= APPLY WHAT YOU READ =
a) In the article about the e-grocer Weee, what order amount qualifies a customer for free scheduled delivery?
b) Extend the article about the e-grocer Weee, picking up after its final sentence.

= PASSAGE TO READ =
..........

Driving that social engagement, Liu said, is the company's “powerful” product curation, which is based on what other people with similar tastes are buying. “If you bought some strawberries from Safeway, you probably won’t tell your friends about it, but if you bought some white strawberries imported from Japan — that’s very delicious and unique and you crave for — you probably would tell your friends," he said.
The company's roughly 3,000 products are sourced from farmers, importers, distributors and manufacturers in a similar way to offline grocers, Liu said. “We won’t do the marketplace model where third-party vendors list their products. That’s not our plan,” he noted. “We want to curate and source products ourselves so we can maintain the quality.”
Weee offers free, scheduled delivery on orders over $35 — an amount “significantly” lower than the average amount ($250) a customer will spend per month. “Our drivers know exactly where they’re going and … are able to deliver 50 addresses all very close by,” he said. The e-grocer has avoided same-day delivery, pointing to cost savings and efficiencies with scheduled service, like being able to combine separate orders from a customer into one delivery.
The company started out focusing on group buys — neighbors teaming up to buy high quality, fresh products for wholesale prices. But the model wasn't working, and in 2017 Weee pivoted to its current e-grocer format. That same year, Weee launched its mobile app for iPhone and Android, which has seen more than 420,000 downloads, according to the company’s website.
When demand surged during the peak of the pandemic in March and April, the company had trouble filling orders. There was one week where customers only had a few hours to order before all of the slots filled up, Liu said.
In addition to scrambling to add warehouse space and workers, Liu said Weee rolled out curated bundles in the San Francisco and Seattle areas in late March that offered 10 to 15 essential items to shoppers. It's still selling these bundles, and last week Weee started offering them in Sacramento. If an item within the bundle is sold out, Weee replaces it with similar item.

..........

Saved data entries
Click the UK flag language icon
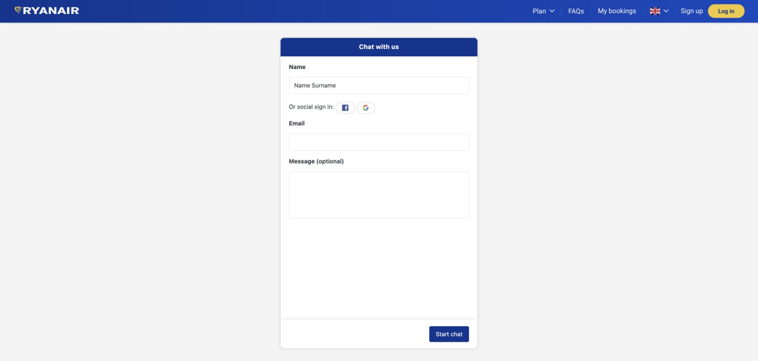(x=655, y=11)
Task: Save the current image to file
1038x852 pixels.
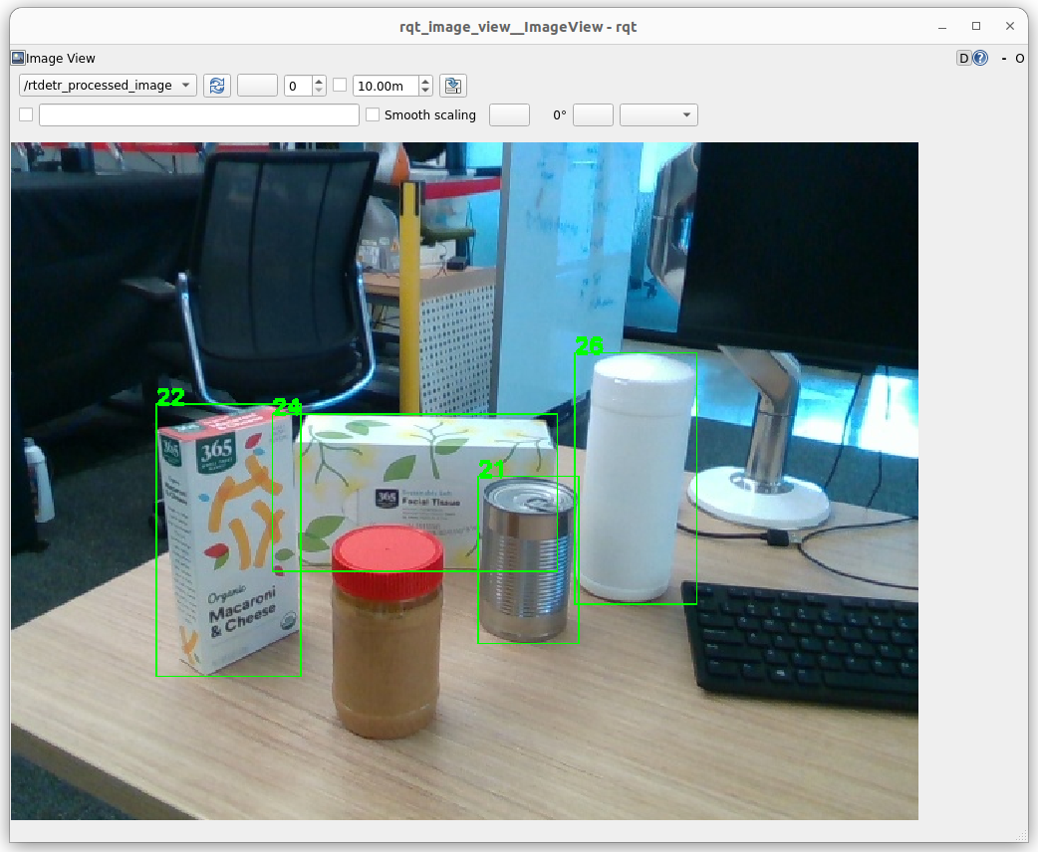Action: 452,86
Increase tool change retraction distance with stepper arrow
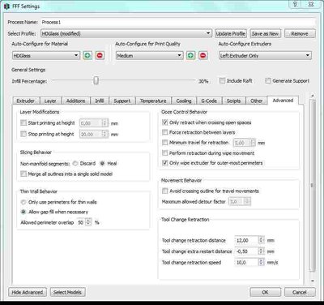Screen dimensions: 324x305 tap(261, 238)
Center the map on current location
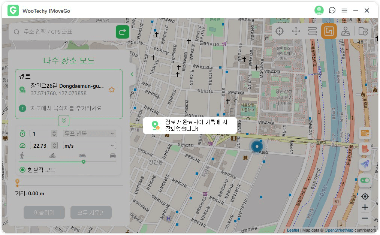 click(x=365, y=196)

..........

= ANSWERS TO THE PROBLEMS =
a) Orders over $35.

b)
Looking ahead, Weee aims to focus on geographic growth, ethnic group expansion and product category diversification. “For the next five years, our goal is to be the primary source of groceries for Asians in North America,” Liu said.
Weee’s plans for product category expansion include offering more packaged food, cosmetics, and personal care and home products. Produce, which currently includes more than 100 types of vegetables and more than 100 types of fruit, has been the company's most popular category along with meat and seafood, with the three making up 70% of product sales, Liu said. Kyoho grapes, a type of grape that is soft and “super sweet,” have been a recent hit with customers.
"Our goal is to be the primary source of groceries for Asians in North America."
Larry Liu
CEO and founder of Weee
Weee is working to strengthen its brand image and focus more on marketing — especially as WeChat faces a ban in the U.S. Weee uses the Chinese messaging app as a promotional platform, but beginning this spring the e-grocer has been focused on gaining traction on Facebook, Instagram and Twitter, especially as it looks to expand to other Asian groups in the U.S., Chan said.
“On that front, we’re quite ready in case something happens,” she noted.
A “small percentage” of users pay for groceries with WeChat Pay, a payment feature in the WeChat app, and Chan said the financial impacts of a WeChat ban would be very minimal.
Liu said Weee is looking to move into areas that have significant Asian populations. On its radar are Atlanta; Boston; Philadelphia; Chicago; Washington, D.C.; Houston; Dallas and San Antonio. “We plan to enter those markets within the next six months. Probably not all of them, but many of them,” Liu said, noting that the company has already starting moving ahead with steps to serve Houston.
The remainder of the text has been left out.